PPARy is considered an important transcription factor in regulating fat cell (adipocyte) differentiation and is also known to play a vital role in maintaining glucose homeostasis. The transcription factor is a target for many anti-diabetic drugs as activation promotes glucose dispersal.
Activation of PPARy occurs through the binding of specific ligand molecules; however, polyunsaturated fatty acids such as arachidonic acid, eicosapentaenoic acid and docosahexaenoic acid are also known to have a high-binding affinity for PPARy.

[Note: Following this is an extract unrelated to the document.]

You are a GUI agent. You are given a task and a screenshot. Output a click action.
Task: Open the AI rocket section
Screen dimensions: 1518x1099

Previous studies suggest that PUFAs and their metabolites are able to regulate PPARy activity, demonstrating that DHA treatment increases PPARy-responsive gene expression in a cell model.
However, most research demonstrating PPARy activity uses in vitro cell models and there is currently no direct evidence available to demonstrate that PUFAs are able to activate PPARy in vivo.

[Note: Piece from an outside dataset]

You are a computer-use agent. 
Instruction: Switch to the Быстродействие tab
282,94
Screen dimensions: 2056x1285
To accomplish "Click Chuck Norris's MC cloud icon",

The authors said the current experiment was designed to determine the potential for PUFAs, particularly EPA and DHA, to activate the function of PPARy in vivo.
Wild-type and transgenic mice—with over expressed PPARy—were supplemented with either fish oil or PPARy ligands (rosiglitazone) for four months to investigate whether fish oils have similar effects to true PPARy ligands in vivo.
Dietary rosiglitazone fed mice had a significantly lower feed intake, but had no significant effect on body weight or fat pad weight, whereas fish oil supplementation did not significantly decrease feed intake, but significantly decreased body and fat pad weight, the researchers found.
Dr. Yu and colleagues reported that adipogenic genes (LPL, FAT, SREBP-1c and FAS) were markedly up-regulated by rosiglitazone supplementation. Fish oil supplementation increased LPL and FAT, but not SREBP-1c or FAS; However, stained muscle sections indicated no lipid accumulation in skeletal muscle.
Researchers noted that transgenic mice fed a fish oil supplementation had increased expression of adipogenic and glucose uptake genes, leading to reduced plasma glucose concentration.
The authors suggested that polyunsaturated fatty acids, particularly EPA and DHA, may serve as a natural regulator of glucose uptake in vivo, stating that such effects are mainly mediated through PPARy activation.
"Our data demonstrated that the PPARy-regulated glucose metabolism genes, GLUT-4 and AND were dramatically increased in skeletal muscle of PPARy transgenic mice when fed rosiglitazone or fish oil, suggesting activation…by either ligand," the authors concluded.
Journal of Nutritional Biochemistry Published online ahead of print.